> [抜粋文]:
地域の歴史が継承された、水と緑の織りなす駅前広場

虎渓用水広場

KOKEIYOSUI SQUARE
風景のなかの屋根水辺広場・公園中部
「虎渓用水(こけいようすい)広場」は、岐阜県JR多治見駅北口に位置し、駅北地区の土地区画整理事業に合わせて駅正面に整備された広場である。虎渓用水は、明治時代に土岐川から水を引き込み、地域住民の生活を支える重要な用水として利用されていたが、宅地化が進んだことにより、上部が歩道などに転用され、暗渠(あんきょ)となっていた。しかし、虎渓用水に愛着のある住民が多くいたため、地域の重要な資源として再評価され、虎渓用水を新たに駅前広場に引き込み、活用することにつながった。
虎渓用水広場

虎渓用水広場の再整備では、「いつでも魅力的で立ち寄りたくなる場所」を目指し、「日常時でもイベント時でもいろいろな使い方ができるいつも活気ある場所」「水と緑が重なり合い気持ちのいい居場所」「ほかのどのまちにもないここだけの駅前風景」などの目標が掲げられた。こうした方針の策定には、行政・市民団体・ランドスケープアーキテクトによる官民連携の組織が結成され、地域住民との意見交換やワークショップなど参加型プロセスが導入された。丁寧な対話と検証を重ねたことで、地域固有の魅力が引き出され、整備に留まらない価値創出へとつながった。

> [抽出データ]:

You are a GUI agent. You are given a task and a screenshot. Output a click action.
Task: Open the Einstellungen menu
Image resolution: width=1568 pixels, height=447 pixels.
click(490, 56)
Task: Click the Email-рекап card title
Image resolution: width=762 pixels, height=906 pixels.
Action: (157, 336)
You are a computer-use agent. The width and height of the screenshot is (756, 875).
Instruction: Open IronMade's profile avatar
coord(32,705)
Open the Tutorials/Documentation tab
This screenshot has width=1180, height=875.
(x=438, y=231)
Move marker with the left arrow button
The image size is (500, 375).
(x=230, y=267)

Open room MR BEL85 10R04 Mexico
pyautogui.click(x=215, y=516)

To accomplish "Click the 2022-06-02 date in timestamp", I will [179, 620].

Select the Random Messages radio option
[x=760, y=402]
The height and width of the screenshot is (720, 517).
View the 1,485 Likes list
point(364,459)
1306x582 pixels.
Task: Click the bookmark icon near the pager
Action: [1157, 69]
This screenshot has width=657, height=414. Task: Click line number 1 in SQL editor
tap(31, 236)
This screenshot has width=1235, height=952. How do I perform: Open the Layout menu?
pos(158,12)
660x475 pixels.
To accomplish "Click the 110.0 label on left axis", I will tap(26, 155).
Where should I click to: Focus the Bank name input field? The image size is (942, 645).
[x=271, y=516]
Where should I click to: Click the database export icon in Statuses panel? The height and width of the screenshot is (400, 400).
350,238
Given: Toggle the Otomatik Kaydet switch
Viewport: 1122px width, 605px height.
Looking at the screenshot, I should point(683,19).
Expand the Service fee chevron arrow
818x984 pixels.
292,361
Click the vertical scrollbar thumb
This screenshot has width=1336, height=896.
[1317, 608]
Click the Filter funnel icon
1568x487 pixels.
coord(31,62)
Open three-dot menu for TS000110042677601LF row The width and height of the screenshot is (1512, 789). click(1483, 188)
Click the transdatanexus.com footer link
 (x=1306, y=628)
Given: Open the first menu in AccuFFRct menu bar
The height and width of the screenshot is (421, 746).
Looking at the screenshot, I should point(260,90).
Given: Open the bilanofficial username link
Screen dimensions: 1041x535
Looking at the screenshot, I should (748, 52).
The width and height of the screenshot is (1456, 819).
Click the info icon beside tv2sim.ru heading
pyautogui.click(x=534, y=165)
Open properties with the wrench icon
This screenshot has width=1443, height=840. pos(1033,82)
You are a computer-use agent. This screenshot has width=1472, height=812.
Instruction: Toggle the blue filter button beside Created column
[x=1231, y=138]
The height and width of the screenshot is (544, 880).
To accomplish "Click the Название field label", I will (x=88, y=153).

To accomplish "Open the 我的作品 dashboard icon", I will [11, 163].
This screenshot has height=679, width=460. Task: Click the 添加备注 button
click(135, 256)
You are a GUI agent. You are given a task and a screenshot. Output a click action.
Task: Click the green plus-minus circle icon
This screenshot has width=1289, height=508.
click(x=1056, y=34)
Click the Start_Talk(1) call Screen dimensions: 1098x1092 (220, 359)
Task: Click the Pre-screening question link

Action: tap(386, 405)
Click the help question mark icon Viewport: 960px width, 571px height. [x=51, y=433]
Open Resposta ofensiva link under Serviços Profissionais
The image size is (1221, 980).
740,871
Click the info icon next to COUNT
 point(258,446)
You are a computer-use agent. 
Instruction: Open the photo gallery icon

> [依頼内容 1]: 抜粋文の「虎渓用水広場の再整備では、「」から「ない価値創出へとつながった。」まで、両端も含めて一字も変えずに書き写してください。
> [依頼内容 2]: 抜粋文によると、虎渓用水は明治時代にどの川から水を引き込んでいたか。

> [回答全文 1]:
虎渓用水広場の再整備では、「いつでも魅力的で立ち寄りたくなる場所」を目指し、「日常時でもイベント時でもいろいろな使い方ができるいつも活気ある場所」「水と緑が重なり合い気持ちのいい居場所」「ほかのどのまちにもないここだけの駅前風景」などの目標が掲げられた。こうした方針の策定には、行政・市民団体・ランドスケープアーキテクトによる官民連携の組織が結成され、地域住民との意見交換やワークショップなど参加型プロセスが導入された。丁寧な対話と検証を重ねたことで、地域固有の魅力が引き出され、整備に留まらない価値創出へとつながった。

> [回答全文 2]: 土岐川から水を引き込んでいた。